Konuk Yazarlarımız

Duayen yazar Hıncal Uluç-2015

By Eylül 30, 2021No Comments

Duayen yazar Hıncal Uluç’un Sabah Gazetesinde yayınlanan “ya biz utanma engelliler” adlı yazısını kendisinin izni ile sizlerle paylaşmak istiyorum.

 Ya biz Utanma Engelliler!..

Hafta sonu eve kapandım. Birikmiş gazeteleri devirmek için.. En çok yazı hangi konuda yazılmış, inanmazsınız.. Engelliler..

Hemen her gazetede haberler, köşe yazıları.. Efendim Dünya Engelliler Günüymüş de..

Engelliler.. Bu ülkede gerçek azınlıklar.. Gerçek ayrımcılık kurbanları.. Gerçek ezilenler..

Kimse kızmasın.. Sokak köpekleri, kedileri kadar arayanı, soranı, koruyanı olmayanlar..

Hemen her gazetede ayni fotoğraf vardı..

Dünya Engelliler Günü dolayısıyla bir engelli, Kırklareli Valisi’ni ziyaret ediyor. Nerde?.. Vilayet Konağı’nda..

#### Veri Alıntısı:
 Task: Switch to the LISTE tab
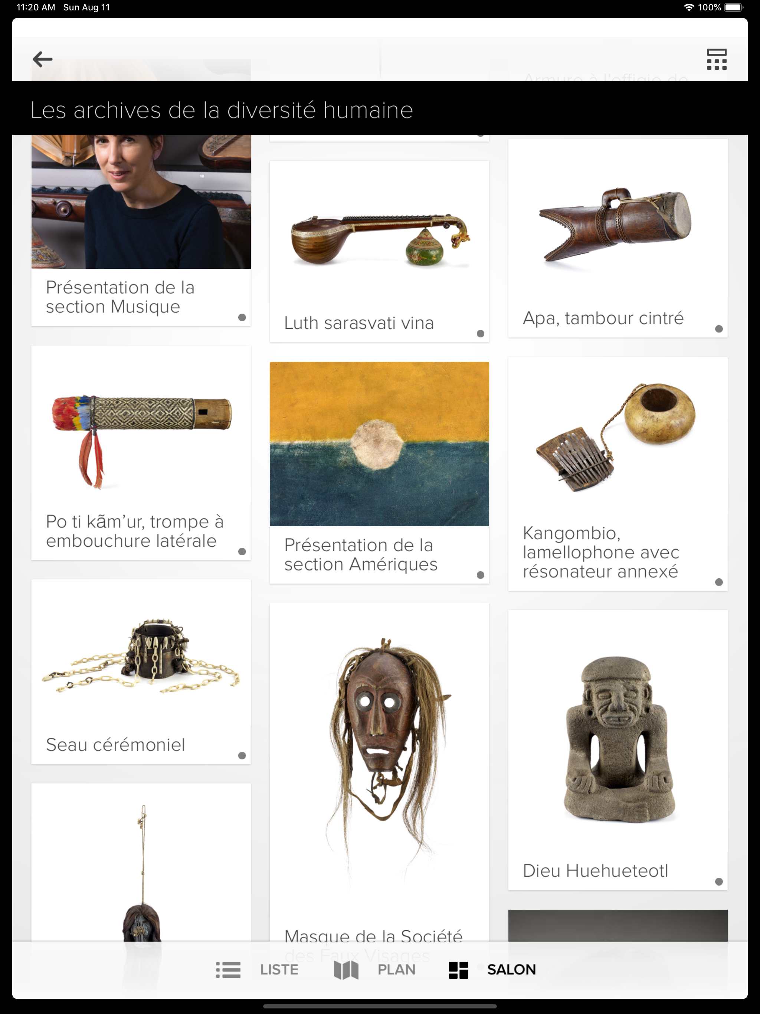pos(279,970)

#### Alıştırma 1:
Kaynak metinde "Duayen yazar Hıncal Uluç’un" sözcüklerinden "Engelliler Günüymüş de.." sözcüklerine kadar olan bölümü hiç değiştirmeden geri verin.
#### Alıştırma 2:
Kaynak metindeki şu cümleyi İngilizceye çevirin: "Dünya Engelliler Günü dolayısıyla bir engelli, Kırklareli Valisi’ni ziyaret ediyor."
Buradaki verilerin kaynak metinle hiçbir bağlantısı yoktur.

#### Çözüm 1:
Duayen yazar Hıncal Uluç’un Sabah Gazetesinde yayınlanan “ya biz utanma engelliler” adlı yazısını kendisinin izni ile sizlerle paylaşmak istiyorum.

 Ya biz Utanma Engelliler!..

Hafta sonu eve kapandım. Birikmiş gazeteleri devirmek için.. En çok yazı hangi konuda yazılmış, inanmazsınız.. Engelliler..

Hemen her gazetede haberler, köşe yazıları.. Efendim Dünya Engelliler Günüymüş de..

#### Çözüm 2:
On the occasion of World Disability Day, a disabled person is visiting the Governor of Kırklareli.